* [Task to complete]:
Output the number of lines in the material below containing "Collapse" and nothing more.

── Given data

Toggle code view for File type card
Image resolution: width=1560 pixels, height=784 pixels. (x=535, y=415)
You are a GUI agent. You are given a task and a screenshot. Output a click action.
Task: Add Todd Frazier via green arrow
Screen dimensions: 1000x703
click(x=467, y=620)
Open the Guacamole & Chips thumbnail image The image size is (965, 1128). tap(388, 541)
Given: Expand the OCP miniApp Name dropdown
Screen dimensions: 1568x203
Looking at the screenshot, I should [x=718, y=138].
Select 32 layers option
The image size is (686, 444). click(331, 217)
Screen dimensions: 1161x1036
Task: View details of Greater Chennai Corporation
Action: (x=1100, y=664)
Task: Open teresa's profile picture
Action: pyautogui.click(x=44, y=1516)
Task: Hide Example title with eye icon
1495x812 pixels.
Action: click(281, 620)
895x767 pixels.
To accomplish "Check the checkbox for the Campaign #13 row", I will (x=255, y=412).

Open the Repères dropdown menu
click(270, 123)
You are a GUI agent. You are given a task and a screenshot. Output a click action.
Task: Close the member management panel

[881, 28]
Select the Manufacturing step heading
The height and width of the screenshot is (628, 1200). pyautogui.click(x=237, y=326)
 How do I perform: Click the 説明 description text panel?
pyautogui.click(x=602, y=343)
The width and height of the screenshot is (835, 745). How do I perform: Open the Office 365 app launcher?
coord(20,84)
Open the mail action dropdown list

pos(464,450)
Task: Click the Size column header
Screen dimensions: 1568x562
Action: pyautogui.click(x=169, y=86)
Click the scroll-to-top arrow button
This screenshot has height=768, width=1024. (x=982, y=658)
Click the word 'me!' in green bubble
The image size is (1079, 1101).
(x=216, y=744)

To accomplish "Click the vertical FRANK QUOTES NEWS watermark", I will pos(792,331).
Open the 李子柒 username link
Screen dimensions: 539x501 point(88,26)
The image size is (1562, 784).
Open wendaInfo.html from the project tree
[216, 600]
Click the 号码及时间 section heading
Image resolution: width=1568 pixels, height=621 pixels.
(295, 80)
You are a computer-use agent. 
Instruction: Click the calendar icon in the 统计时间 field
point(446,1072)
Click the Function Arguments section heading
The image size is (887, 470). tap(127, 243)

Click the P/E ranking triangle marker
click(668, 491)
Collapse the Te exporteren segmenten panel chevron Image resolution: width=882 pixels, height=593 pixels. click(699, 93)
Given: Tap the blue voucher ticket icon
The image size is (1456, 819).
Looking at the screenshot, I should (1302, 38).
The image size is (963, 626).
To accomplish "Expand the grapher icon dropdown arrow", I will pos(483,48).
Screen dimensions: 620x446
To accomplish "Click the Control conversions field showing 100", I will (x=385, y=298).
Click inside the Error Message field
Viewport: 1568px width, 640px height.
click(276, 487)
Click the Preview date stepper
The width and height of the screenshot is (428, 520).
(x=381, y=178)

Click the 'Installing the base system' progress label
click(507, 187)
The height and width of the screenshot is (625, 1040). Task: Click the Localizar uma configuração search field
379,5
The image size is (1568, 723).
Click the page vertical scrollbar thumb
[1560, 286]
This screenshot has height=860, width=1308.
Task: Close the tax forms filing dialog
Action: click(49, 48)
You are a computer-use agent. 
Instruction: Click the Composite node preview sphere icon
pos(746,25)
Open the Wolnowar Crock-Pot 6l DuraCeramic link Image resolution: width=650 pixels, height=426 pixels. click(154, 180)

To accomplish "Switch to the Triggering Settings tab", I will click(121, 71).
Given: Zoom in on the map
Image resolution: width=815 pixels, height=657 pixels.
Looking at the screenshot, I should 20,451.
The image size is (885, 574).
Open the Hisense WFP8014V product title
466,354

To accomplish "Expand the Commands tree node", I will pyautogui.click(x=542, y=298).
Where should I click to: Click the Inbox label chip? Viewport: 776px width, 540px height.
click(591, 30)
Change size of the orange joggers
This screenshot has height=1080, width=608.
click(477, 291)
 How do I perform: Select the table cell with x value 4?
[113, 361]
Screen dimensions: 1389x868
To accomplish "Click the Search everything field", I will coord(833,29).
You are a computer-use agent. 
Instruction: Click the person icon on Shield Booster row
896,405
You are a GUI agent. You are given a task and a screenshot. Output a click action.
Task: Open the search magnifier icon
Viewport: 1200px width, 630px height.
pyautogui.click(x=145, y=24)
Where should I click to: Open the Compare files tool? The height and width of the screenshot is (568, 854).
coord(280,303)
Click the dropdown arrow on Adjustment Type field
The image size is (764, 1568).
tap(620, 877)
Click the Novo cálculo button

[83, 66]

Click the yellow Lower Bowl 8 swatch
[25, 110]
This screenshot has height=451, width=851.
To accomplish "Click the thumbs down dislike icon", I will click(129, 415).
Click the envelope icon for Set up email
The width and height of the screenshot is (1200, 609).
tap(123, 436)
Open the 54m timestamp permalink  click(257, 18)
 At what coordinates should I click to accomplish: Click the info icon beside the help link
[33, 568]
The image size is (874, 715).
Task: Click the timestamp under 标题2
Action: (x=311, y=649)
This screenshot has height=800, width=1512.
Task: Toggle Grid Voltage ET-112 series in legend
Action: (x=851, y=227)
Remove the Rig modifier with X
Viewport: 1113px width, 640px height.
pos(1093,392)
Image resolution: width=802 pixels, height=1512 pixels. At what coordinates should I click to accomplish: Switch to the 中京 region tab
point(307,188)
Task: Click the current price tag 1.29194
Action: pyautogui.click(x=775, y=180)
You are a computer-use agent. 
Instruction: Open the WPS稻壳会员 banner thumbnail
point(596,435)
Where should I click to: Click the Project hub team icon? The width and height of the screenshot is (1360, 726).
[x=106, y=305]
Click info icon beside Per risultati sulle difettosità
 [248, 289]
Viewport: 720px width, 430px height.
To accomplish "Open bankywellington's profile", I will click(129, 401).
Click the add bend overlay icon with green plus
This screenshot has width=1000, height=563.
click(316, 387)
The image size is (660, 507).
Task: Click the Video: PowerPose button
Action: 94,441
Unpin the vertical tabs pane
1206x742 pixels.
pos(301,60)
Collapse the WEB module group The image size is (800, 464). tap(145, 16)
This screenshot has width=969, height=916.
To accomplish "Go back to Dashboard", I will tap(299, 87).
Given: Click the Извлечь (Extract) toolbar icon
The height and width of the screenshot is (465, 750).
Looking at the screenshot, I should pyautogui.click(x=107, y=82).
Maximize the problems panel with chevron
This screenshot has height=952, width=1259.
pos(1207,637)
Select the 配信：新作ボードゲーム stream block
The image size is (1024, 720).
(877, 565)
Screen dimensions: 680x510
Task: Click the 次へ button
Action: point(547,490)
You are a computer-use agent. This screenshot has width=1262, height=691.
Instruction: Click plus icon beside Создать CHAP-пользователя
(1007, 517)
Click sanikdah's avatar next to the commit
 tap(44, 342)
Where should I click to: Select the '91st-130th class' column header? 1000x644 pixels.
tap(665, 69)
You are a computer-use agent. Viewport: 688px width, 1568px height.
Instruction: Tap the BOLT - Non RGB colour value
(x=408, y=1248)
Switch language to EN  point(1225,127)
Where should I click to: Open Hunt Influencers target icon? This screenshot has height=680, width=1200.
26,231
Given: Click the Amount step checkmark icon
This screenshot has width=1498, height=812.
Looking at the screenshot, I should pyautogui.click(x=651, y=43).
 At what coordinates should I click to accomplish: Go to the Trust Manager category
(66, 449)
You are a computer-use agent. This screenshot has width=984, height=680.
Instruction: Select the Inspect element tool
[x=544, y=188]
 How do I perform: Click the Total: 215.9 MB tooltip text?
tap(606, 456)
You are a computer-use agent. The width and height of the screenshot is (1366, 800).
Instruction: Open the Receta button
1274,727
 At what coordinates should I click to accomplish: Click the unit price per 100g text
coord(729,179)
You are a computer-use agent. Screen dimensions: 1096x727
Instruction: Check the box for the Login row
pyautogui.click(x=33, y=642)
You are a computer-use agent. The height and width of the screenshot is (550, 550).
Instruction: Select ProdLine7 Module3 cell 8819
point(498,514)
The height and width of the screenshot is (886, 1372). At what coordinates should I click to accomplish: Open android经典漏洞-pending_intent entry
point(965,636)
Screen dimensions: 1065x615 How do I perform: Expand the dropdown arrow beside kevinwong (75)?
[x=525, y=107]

────

* [Solution]:
2